Debiasing surgeon: fantastic weights and how to find them
Rémi Nahon, Ivan Luiz De Moura Matos, Van-Tam Nguyen, Enzo Tartaglione
TL;DR
The paper tackles the problem of deep learning biases arising from spurious correlations and proposes Finding Fantastic Weights (FFW) to extract unbiased sub-networks from vanilla trained models without retraining. By appending a bias extractor and learning a gating mask on the encoder, FFW minimizes the leakage of bias information while preserving task accuracy, using a loss that combines task performance with an empirical mutual information term $\mathcal{I}(b, \hat{b})$. It presents a theoretical framework linking biasedness $\phi$ and task bias $K_{bia}$, and provides unstructured and structured pruning variants that guarantee reduced bias leakage under pruning. Empirical results across Biased MNIST, CelebA, Corrupted CIFAR10, and Multi-Color MNIST show that debiased sub-networks indeed exist in vanilla models, achieving competitive task performance with varying sparsity and often outperforming baselines on debiasing metrics, while highlighting that aggressive bias removal is not universally beneficial. The findings suggest a route to energy-efficient debiasing by leveraging architectural sparsity rather than heavy retraining, with implications for safety and regulatory compliance in AI systems.
Abstract
Nowadays an ever-growing concerning phenomenon, the emergence of algorithmic biases that can lead to unfair models, emerges.
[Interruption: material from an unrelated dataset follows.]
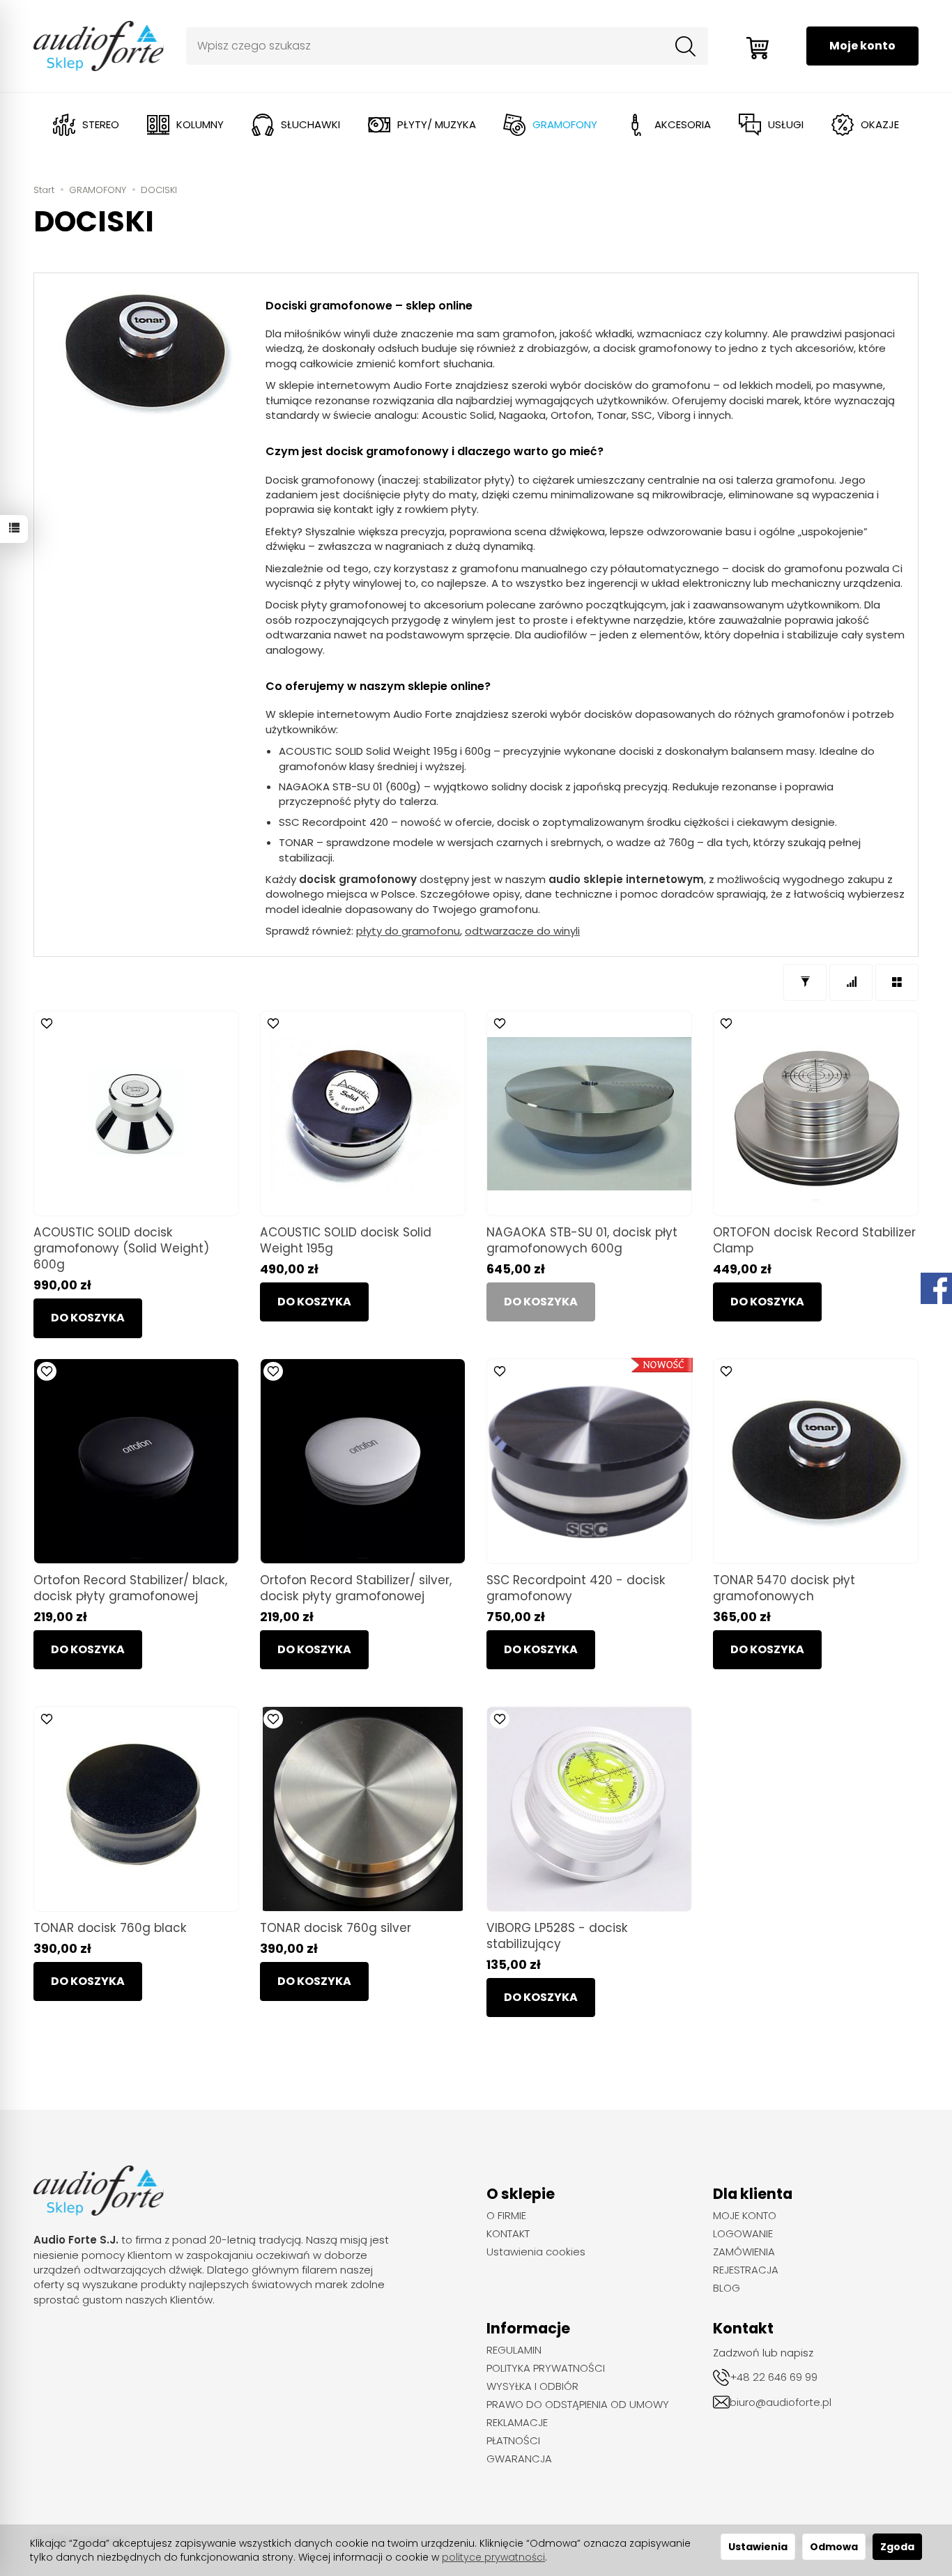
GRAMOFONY (564, 124)
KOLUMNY (200, 124)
Several debiasing approaches have been proposed in the realm of deep learning, employing more or less sophisticated approaches to discourage these models from massively employing these biases. However, a question emerges: is this extra complexity really necessary? Is a vanilla-trained model already embodying some ``unbiased sub-networks'' that can be used in isolation and propose a solution without relying on the algorithmic biases? In this work, we show that such a sub-network typically exists, and can be extracted from a vanilla-trained model without requiring additional training. We further validate that such specific architecture is incapable of learning a specific bias, suggesting that there are possible architectural countermeasures to the problem of biases in deep neural networks.